There’s a similar worry with the price of steel (which is also “overproduced” by China after diminishing its construction sector), and don’t forget the recent tarrifs imposed on EVs and renewable resources exported by China as well.
There’s wider implications on the West caused by price cuts:
less profits for the capitalist class
line doesn’t go up exponentially any more
the global south suddenly has viable alternatives to importing high-tech and manufactured goods
the financial instruments used to keep the global south down are no longer effective
I think it is more accurate to say that most western economies are dominated by monopolies, which are themselves controlled by hedge funds and the like. The Hedge funds blindly chase profit with little to no regard what enterprise they are actually investing in. This works so long as the productive enterprises holding up western economies (heavy industries, sectors critical to national security) are profitable from their monopoly status (upheld by patents, subsidies and high barriers of entry). But as soon as western economies start facing external competition, their monopolies loose profits, the hedge funds retract investments in western monopolies, and the whole game starts unraveling.

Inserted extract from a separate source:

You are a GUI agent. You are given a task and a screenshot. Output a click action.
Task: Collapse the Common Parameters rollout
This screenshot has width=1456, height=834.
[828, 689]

None of those implications are bad UNLESS you are a manufacturer of those goods in the West. Or investing in those manufacturers. This is where WSJ falls flat on its ass.
The rest of the economy is a consumer of those cheaper goods. So the discounts on those goods makes the wallet go further. That’s good for consumption. Consumers might even throw more money towards those dogshit services that economists are now in love with.
The way the western economy is tied together through stock markets though means that one company or hedge fund failing because one manufacturer goes down, will cause a domino effect (either due to panic or interconnected stocks). That’s the fear anyway. We’ve seen exactly that when Intel’s stock went down, which was only mitigated by the Fed printing money and silently propping up the stock market.
I agree the stock market is a big influence of the economy. Stocks are massively overvalued. There’s not enough available cash in existence if there’s big sell off on a major stock like Intel. Hence the need to print money. If the Fed didn’t intervene, that illusion of stocks actually having cash value would vaporise.
The greatest thing about capitalism is infinite competition. Ok wait no you’re competing too good stop STOP
Of course they don’t, it’s the Wall Street Journal
They are incapable of having a coherent view of economics
I’m 99 percent sure they do know how trade works, they are just spinning this as a negative because Amerikkkans have been conditioned to accept hypocrisy and racism, and to throw a fit when the Amerikkkan colonialist empire is unable to sufficiently profit off of something.
I’m 99 percent sure they do know how trade works, they are just spinning this as a negative because Amerikkkans have been conditioned to accept hypocrisy and racism, and to throw a fit when the Amerikkkan colonialist empire is unable to sufficiently profit off of something.